Wed, 13 Apr 2022 | PRODUCTS


Since the advent around half a century ago of 4wd or ‘front-wheel assist’ models with selectable front- as well as rear-wheel drive,front tyres have become much more critical to a tractor’s overall performance. This is particularly true where it’s expected to work on primary or secondary cultivations, or on steep land. If this applies to you, next time you are seeking out new tractor tyres – perhaps by searching the internet for ‘tractor tyres for sale’ or ‘tractor tyres near me’ or by looking through tractor tyres’ price lists – take into account the following advice on selecting the tractor tyres to ensure the correct lead ratio and the best performance as a result.

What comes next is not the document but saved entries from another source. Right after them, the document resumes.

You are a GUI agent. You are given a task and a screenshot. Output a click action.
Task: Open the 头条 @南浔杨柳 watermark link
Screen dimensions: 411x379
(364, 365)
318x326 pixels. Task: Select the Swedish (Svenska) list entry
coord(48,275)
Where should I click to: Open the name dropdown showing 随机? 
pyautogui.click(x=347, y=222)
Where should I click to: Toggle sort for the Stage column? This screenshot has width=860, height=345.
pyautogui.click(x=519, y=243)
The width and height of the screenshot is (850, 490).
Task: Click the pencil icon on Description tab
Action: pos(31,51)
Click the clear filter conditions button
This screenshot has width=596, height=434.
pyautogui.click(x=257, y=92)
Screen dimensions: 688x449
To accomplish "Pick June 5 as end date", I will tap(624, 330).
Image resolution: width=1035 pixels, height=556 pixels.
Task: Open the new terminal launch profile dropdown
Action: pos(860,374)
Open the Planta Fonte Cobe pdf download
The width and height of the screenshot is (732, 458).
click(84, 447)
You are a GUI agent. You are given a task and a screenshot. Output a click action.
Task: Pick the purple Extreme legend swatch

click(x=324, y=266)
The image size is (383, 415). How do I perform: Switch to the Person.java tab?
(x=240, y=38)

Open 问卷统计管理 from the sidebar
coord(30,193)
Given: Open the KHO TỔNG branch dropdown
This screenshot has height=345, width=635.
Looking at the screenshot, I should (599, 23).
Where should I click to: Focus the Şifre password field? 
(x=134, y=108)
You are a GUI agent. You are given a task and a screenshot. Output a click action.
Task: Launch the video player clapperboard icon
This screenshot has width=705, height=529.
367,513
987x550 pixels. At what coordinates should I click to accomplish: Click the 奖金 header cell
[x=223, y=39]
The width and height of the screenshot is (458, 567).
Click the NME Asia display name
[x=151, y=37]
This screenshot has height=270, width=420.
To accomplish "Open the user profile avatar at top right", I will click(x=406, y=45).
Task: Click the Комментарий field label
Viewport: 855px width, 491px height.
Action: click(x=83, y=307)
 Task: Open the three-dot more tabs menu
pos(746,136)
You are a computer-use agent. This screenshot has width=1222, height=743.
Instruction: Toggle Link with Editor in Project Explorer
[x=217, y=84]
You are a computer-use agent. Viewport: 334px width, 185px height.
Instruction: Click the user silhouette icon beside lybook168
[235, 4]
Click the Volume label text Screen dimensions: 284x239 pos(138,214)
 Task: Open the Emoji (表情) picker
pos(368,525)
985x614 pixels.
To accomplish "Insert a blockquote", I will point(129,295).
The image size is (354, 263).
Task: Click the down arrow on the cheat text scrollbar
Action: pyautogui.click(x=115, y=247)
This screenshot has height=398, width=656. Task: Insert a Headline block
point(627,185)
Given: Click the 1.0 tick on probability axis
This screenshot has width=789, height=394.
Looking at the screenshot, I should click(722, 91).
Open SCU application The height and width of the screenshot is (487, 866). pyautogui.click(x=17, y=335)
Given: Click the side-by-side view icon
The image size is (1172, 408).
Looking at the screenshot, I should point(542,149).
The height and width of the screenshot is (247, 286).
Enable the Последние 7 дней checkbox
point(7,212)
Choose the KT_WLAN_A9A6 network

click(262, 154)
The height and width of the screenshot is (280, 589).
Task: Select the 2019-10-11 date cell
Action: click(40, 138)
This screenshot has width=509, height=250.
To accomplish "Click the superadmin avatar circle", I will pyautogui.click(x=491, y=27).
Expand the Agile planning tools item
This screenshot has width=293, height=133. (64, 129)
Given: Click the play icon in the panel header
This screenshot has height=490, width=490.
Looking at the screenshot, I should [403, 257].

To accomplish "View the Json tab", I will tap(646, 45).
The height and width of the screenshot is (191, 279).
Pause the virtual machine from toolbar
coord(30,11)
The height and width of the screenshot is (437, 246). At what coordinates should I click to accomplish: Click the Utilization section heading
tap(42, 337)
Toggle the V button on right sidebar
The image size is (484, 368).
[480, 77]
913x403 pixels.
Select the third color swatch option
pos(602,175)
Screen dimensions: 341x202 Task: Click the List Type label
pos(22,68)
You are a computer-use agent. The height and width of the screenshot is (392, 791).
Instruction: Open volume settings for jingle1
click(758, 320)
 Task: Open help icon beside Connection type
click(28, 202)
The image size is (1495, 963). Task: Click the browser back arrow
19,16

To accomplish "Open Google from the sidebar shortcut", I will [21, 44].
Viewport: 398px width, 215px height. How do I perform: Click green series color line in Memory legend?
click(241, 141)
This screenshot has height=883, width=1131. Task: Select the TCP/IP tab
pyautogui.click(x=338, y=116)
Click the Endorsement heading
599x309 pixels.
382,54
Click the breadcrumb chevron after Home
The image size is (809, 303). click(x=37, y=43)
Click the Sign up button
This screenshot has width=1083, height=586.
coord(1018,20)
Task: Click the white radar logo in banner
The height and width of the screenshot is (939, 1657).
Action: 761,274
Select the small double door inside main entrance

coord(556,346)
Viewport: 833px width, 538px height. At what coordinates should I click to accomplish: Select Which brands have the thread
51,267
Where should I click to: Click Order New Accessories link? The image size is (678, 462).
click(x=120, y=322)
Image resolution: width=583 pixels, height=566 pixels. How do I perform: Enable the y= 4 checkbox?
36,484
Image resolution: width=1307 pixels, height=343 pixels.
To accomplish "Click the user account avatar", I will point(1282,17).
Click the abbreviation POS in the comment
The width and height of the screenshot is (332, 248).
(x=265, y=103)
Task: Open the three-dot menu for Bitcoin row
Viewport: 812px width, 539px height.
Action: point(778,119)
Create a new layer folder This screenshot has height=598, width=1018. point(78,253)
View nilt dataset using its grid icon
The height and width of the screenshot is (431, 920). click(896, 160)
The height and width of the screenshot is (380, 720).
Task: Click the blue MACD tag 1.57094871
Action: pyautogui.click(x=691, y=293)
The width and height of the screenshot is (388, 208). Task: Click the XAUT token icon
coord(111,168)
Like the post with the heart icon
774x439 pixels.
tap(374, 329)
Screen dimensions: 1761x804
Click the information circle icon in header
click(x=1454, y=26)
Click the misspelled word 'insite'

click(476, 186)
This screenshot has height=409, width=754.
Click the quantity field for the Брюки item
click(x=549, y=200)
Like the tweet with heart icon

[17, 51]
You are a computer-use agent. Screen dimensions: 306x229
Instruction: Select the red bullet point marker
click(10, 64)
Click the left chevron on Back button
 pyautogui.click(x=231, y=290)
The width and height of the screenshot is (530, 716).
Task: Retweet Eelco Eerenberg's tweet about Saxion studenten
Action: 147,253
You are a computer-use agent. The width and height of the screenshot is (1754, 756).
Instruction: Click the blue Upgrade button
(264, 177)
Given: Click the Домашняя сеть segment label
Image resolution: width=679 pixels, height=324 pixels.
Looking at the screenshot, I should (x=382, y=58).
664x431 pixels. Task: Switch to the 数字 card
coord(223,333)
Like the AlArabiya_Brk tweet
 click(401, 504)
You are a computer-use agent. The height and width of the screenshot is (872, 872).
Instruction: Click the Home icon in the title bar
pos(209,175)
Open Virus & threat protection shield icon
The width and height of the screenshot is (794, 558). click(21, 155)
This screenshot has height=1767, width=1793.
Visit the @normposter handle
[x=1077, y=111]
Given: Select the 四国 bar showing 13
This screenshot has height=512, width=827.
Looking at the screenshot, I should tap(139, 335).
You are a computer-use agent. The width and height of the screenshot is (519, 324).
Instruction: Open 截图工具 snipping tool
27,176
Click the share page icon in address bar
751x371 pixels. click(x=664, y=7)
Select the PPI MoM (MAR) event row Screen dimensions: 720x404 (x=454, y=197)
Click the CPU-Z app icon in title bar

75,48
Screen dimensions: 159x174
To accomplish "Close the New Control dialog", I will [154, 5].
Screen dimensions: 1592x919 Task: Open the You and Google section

Aside from very small tractors or very large ones, both of whichoften feature the additional cost and complication of articulated or four-wheel steering, most tractors are designed with front wheels of a smaller diameter than those at the rear. While this means those models may not have as great a ground contact area as an equal-wheeled machine, the main benefit is good manoeuvrability, as smaller steered wheels mean a smaller turning circle than would be possible with front wheels the same size as the rear ones. However, the main challenge for designers in engineering a tractor of this type is to calculate the necessary required ratio (the lead ratio) of the speeds of the front and rear wheels when front-wheel drive is engaged – which will, of course, be different, given their different diameters –for any given forward speed. The transmission designed for and installed into the tractor will take this into account, and so will the recommended wheel and tractor tyre sizes.

Therefore, should you choose at any point to increase the size of your tractor’s tyres to obtain greater productivity, you should ensure you change all four tyres, and not simply the front or rear units – and you must change the front tractor tyres in proportion to the rear tractor tyres, and vice versa. Larger rim diameters will have an obvious effect on lead ratio, but so too will tractor tyres that are lower or high in profile than those originally fitted, as they will reduce or increase the overall wheel/tyre combination diameter.

Excessive lead ratio of 4-6% and more – this will depend upon the make and model of tractor and the wheel/tyre equipment it is designed to be fitted with – will mean the speed of the tractor’s rear axle will slow down the speed of the front axle. This can hasten front tractor tyre wear and affect the tractor’s steering. If, on the other hand, the rear axle is operating at a faster speed than that of the front axle, the former will push the latter. Not only will this result in excessive fuel use, tractor tyre wear and potential soil smearing from slippage, but it will also potentially damage the transmission.

This is why you should understand and take into account your tractor’s lead ratio when fitting new tractor tyres, and always ensure you fit tractor tyres of matching types – all radial or all cross-ply/bias – and of the matched sizes recommended in the tractor operator’s manual and/or by your tractor dealer. Put this high on your list of things to consider when next seeking new tractor tyres by searching the internet for ‘tractor tyres for sale’ or ‘tractor tyres near me’ or by searching through tractor tyres’ price lists.